▶ **EXERCISE**: Your task is to write out the complete listing exactly as it is shown.

━━━━━━

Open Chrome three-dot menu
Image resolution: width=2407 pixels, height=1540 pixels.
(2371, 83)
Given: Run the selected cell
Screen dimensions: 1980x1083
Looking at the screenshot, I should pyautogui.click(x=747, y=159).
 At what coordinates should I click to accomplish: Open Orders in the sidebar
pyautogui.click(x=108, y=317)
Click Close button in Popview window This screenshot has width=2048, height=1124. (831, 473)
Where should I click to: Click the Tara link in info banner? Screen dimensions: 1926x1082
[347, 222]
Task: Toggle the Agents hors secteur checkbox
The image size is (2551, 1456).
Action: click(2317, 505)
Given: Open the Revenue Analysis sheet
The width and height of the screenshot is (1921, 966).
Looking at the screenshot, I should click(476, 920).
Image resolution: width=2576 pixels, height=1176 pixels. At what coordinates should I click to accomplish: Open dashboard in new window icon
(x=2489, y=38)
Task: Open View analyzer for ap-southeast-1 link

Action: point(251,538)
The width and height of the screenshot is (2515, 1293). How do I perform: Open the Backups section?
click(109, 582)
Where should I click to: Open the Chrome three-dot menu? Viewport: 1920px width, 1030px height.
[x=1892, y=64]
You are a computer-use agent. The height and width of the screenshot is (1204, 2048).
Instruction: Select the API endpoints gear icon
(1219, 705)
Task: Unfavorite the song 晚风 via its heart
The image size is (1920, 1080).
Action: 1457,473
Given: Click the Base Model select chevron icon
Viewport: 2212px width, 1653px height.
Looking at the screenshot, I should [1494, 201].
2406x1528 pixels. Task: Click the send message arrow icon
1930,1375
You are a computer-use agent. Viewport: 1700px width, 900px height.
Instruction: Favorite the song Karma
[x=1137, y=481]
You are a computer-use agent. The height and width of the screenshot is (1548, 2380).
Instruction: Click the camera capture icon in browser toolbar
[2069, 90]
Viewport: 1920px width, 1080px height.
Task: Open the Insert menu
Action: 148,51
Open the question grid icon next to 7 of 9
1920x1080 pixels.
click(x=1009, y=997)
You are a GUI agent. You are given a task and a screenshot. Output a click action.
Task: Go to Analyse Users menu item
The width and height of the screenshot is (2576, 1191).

━━━━━━

▶ **COMPLETED TASK**:
Open Chrome three-dot menu
Image resolution: width=2407 pixels, height=1540 pixels.
(2371, 83)
Given: Run the selected cell
Screen dimensions: 1980x1083
Looking at the screenshot, I should pyautogui.click(x=747, y=159).
 At what coordinates should I click to accomplish: Open Orders in the sidebar
pyautogui.click(x=108, y=317)
Click Close button in Popview window This screenshot has width=2048, height=1124. (831, 473)
Where should I click to: Click the Tara link in info banner? Screen dimensions: 1926x1082
[347, 222]
Task: Toggle the Agents hors secteur checkbox
The image size is (2551, 1456).
Action: click(2317, 505)
Given: Open the Revenue Analysis sheet
The width and height of the screenshot is (1921, 966).
Looking at the screenshot, I should click(476, 920).
Image resolution: width=2576 pixels, height=1176 pixels. At what coordinates should I click to accomplish: Open dashboard in new window icon
(x=2489, y=38)
Task: Open View analyzer for ap-southeast-1 link

Action: point(251,538)
The width and height of the screenshot is (2515, 1293). How do I perform: Open the Backups section?
click(109, 582)
Where should I click to: Open the Chrome three-dot menu? Viewport: 1920px width, 1030px height.
[x=1892, y=64]
You are a computer-use agent. The height and width of the screenshot is (1204, 2048).
Instruction: Select the API endpoints gear icon
(1219, 705)
Task: Unfavorite the song 晚风 via its heart
The image size is (1920, 1080).
Action: 1457,473
Given: Click the Base Model select chevron icon
Viewport: 2212px width, 1653px height.
Looking at the screenshot, I should [1494, 201].
2406x1528 pixels. Task: Click the send message arrow icon
1930,1375
You are a computer-use agent. Viewport: 1700px width, 900px height.
Instruction: Favorite the song Karma
[x=1137, y=481]
You are a computer-use agent. The height and width of the screenshot is (1548, 2380).
Instruction: Click the camera capture icon in browser toolbar
[2069, 90]
Viewport: 1920px width, 1080px height.
Task: Open the Insert menu
Action: 148,51
Open the question grid icon next to 7 of 9
1920x1080 pixels.
click(x=1009, y=997)
You are a GUI agent. You are given a task and a screenshot. Output a click action.
Task: Go to Analyse Users menu item
The width and height of the screenshot is (2576, 1191).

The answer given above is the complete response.